→ INSTRUCTIONS FOR THE TASK: Count the lines in the listing below that contain the string "item". Reply with the number only.

→ SUPPLIED MATERIAL:
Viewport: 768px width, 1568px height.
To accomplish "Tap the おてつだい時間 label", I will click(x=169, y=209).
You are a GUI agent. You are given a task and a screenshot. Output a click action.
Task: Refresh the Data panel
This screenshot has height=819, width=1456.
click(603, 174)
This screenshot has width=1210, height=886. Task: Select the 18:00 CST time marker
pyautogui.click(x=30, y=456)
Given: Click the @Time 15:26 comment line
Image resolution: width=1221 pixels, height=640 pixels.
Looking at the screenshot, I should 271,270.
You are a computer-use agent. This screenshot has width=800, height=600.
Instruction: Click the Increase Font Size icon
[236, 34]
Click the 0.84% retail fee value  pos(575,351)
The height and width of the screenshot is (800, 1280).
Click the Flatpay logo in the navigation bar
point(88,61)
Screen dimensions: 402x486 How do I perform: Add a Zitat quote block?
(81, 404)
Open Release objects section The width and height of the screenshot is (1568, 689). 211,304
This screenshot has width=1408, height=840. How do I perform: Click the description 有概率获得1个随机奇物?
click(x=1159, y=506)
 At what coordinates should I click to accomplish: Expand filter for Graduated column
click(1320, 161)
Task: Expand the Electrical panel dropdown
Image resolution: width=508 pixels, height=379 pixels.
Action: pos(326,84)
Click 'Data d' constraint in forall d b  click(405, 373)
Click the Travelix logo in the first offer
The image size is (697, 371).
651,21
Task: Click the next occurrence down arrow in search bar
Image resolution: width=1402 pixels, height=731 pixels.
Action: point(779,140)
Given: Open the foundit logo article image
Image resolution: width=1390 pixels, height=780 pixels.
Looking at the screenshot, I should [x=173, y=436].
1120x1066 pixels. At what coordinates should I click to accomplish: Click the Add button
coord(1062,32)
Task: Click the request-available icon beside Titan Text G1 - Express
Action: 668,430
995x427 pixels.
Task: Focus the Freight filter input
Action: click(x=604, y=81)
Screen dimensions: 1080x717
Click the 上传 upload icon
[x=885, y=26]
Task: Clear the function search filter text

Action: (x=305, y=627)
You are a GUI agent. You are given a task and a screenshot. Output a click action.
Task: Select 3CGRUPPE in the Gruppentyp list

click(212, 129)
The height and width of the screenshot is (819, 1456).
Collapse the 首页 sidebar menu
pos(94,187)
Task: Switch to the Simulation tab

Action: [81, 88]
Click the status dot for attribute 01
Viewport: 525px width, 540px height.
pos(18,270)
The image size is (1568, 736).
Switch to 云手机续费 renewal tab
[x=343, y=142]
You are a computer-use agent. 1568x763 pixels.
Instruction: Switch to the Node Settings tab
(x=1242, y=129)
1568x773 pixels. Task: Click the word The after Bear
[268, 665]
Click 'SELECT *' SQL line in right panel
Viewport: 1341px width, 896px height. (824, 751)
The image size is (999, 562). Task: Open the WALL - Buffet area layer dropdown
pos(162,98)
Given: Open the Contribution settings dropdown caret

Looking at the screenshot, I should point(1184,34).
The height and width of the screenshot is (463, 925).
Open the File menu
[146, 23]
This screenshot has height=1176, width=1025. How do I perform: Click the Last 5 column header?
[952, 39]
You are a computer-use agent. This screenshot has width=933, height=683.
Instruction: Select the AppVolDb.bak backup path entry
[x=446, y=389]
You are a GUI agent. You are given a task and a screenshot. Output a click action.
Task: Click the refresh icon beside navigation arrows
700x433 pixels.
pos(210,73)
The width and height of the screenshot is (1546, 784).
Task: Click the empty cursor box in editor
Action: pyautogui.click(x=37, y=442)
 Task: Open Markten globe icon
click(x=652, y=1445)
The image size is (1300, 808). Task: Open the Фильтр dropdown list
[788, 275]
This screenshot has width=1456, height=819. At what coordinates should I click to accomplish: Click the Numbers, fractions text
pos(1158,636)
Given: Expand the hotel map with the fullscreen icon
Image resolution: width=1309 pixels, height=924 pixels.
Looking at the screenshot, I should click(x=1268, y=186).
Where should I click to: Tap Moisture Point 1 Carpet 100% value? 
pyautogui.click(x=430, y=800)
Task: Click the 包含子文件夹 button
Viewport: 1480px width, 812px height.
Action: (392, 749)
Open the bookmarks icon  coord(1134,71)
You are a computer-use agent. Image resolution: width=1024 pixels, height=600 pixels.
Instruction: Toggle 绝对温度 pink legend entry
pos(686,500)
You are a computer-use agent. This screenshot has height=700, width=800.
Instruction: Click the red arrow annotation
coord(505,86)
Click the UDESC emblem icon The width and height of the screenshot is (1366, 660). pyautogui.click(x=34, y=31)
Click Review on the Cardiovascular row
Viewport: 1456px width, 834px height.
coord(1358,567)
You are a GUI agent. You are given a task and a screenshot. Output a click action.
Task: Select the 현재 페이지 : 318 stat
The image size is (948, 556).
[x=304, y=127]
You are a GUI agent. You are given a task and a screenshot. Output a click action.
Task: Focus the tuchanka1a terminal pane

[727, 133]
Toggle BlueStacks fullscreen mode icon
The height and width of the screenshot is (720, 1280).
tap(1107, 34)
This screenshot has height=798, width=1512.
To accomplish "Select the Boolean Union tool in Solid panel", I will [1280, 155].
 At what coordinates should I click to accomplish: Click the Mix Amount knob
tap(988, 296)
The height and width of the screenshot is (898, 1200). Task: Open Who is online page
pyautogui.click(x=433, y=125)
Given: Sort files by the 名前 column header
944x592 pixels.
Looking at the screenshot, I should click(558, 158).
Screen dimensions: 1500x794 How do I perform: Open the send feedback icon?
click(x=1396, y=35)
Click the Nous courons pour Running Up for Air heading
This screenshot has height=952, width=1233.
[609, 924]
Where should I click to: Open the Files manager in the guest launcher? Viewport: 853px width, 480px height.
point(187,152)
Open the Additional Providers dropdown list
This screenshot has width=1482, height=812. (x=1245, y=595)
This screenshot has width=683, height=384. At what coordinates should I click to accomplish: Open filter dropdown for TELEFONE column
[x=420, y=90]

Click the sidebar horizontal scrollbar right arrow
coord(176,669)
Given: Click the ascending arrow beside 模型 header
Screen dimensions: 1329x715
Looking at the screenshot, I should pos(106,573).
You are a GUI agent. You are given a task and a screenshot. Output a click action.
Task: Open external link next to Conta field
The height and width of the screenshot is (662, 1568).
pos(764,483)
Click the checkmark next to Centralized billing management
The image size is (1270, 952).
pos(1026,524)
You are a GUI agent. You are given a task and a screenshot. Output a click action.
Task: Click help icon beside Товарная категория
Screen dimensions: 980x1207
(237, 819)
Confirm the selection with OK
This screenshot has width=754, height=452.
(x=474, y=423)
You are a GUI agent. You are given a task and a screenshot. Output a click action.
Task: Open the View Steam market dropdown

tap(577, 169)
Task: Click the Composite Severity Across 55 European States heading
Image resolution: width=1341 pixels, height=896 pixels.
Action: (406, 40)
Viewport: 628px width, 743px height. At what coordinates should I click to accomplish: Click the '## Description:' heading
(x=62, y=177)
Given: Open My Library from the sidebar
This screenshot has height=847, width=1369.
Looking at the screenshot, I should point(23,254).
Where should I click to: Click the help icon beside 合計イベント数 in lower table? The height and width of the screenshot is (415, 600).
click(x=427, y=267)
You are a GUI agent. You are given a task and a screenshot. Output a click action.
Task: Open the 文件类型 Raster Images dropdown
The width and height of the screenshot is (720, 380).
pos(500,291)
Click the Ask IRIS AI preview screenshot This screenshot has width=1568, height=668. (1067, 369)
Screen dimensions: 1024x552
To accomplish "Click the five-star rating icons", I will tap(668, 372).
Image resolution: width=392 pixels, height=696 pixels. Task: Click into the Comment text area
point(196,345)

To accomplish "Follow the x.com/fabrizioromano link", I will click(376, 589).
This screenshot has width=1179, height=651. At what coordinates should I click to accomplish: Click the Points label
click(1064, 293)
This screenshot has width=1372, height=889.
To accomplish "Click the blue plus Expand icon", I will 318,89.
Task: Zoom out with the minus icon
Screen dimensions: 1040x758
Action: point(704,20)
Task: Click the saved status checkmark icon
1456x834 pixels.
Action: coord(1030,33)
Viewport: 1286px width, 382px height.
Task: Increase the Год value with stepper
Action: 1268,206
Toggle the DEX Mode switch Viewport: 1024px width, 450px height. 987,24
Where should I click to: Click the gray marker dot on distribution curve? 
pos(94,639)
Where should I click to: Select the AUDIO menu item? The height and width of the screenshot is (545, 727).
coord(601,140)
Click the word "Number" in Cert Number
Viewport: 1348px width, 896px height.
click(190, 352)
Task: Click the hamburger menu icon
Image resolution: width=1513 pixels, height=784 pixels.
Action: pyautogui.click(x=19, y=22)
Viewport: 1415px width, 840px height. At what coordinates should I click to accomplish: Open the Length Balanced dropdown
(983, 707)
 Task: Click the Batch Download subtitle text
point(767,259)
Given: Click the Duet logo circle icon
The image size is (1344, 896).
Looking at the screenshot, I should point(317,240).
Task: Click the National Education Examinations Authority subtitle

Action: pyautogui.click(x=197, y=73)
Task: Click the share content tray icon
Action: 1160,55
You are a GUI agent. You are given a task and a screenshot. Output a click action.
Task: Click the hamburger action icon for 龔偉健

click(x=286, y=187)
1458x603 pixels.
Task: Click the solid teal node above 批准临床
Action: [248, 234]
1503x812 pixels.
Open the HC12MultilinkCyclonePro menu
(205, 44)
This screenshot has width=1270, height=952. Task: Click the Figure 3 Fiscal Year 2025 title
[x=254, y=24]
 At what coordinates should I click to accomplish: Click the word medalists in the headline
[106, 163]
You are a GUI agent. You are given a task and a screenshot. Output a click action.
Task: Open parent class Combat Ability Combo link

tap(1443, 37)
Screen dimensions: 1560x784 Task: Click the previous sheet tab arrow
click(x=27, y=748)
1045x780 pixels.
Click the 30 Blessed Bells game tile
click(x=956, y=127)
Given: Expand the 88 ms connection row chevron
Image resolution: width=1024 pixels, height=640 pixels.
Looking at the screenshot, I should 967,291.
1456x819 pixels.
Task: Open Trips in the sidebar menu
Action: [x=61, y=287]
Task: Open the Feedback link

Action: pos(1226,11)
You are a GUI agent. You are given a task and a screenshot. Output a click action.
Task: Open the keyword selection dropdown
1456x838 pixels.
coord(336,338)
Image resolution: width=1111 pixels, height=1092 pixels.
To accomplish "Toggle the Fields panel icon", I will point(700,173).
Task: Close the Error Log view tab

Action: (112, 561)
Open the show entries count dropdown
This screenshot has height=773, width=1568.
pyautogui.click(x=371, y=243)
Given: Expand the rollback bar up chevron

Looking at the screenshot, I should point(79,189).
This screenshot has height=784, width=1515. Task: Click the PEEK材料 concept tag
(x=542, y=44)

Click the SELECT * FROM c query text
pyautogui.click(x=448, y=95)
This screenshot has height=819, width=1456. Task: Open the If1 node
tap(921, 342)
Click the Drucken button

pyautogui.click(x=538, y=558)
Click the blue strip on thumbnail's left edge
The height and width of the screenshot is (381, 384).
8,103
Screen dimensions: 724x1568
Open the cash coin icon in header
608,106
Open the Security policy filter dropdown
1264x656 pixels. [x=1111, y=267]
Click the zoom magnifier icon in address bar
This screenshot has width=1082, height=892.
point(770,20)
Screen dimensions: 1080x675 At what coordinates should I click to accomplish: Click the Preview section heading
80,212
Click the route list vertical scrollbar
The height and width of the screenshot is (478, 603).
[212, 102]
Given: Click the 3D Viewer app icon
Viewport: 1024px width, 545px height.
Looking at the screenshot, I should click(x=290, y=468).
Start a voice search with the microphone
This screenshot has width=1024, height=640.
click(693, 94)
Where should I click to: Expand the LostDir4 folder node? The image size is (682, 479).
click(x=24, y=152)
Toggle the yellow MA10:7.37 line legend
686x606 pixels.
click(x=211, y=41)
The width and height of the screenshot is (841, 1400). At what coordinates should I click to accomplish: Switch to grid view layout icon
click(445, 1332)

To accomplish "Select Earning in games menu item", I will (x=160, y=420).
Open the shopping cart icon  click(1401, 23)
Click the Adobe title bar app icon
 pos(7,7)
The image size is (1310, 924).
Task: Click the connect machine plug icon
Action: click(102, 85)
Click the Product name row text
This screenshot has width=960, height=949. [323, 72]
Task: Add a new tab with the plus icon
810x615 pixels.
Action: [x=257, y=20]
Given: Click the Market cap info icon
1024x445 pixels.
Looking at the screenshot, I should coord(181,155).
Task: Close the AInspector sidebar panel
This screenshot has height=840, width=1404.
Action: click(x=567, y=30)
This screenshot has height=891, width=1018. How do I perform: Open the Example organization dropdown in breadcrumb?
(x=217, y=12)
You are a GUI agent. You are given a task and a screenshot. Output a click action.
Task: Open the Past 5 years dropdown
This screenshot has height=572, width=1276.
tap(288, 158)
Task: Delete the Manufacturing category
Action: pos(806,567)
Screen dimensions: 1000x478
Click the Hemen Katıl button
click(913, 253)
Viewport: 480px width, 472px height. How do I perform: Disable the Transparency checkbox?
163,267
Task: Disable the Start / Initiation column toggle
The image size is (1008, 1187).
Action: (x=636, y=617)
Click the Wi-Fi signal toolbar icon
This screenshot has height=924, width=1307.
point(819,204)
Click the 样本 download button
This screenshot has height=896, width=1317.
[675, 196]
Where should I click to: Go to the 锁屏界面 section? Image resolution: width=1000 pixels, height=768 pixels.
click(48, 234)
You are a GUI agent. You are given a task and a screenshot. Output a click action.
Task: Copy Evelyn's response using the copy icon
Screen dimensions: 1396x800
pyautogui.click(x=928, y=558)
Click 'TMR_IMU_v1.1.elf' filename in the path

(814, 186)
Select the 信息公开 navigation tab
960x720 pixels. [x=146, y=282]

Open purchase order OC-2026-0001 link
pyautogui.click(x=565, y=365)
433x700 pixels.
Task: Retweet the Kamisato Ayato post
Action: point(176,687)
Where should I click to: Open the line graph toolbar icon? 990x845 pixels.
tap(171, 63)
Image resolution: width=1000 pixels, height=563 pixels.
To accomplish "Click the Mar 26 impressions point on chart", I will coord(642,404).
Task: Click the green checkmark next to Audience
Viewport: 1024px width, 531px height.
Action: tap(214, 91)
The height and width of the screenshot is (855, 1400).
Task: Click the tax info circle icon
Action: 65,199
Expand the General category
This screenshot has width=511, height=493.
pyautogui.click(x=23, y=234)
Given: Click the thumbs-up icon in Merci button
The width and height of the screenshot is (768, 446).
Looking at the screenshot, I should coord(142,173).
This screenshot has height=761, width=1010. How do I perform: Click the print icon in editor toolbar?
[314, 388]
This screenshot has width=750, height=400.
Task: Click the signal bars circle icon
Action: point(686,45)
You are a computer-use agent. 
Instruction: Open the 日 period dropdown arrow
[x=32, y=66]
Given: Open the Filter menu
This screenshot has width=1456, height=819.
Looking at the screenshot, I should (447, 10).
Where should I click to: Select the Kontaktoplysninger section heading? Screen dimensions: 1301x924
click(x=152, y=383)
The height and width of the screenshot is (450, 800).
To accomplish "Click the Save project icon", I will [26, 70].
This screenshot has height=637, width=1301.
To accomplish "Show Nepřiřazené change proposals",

→ TASK SOLUTION: 2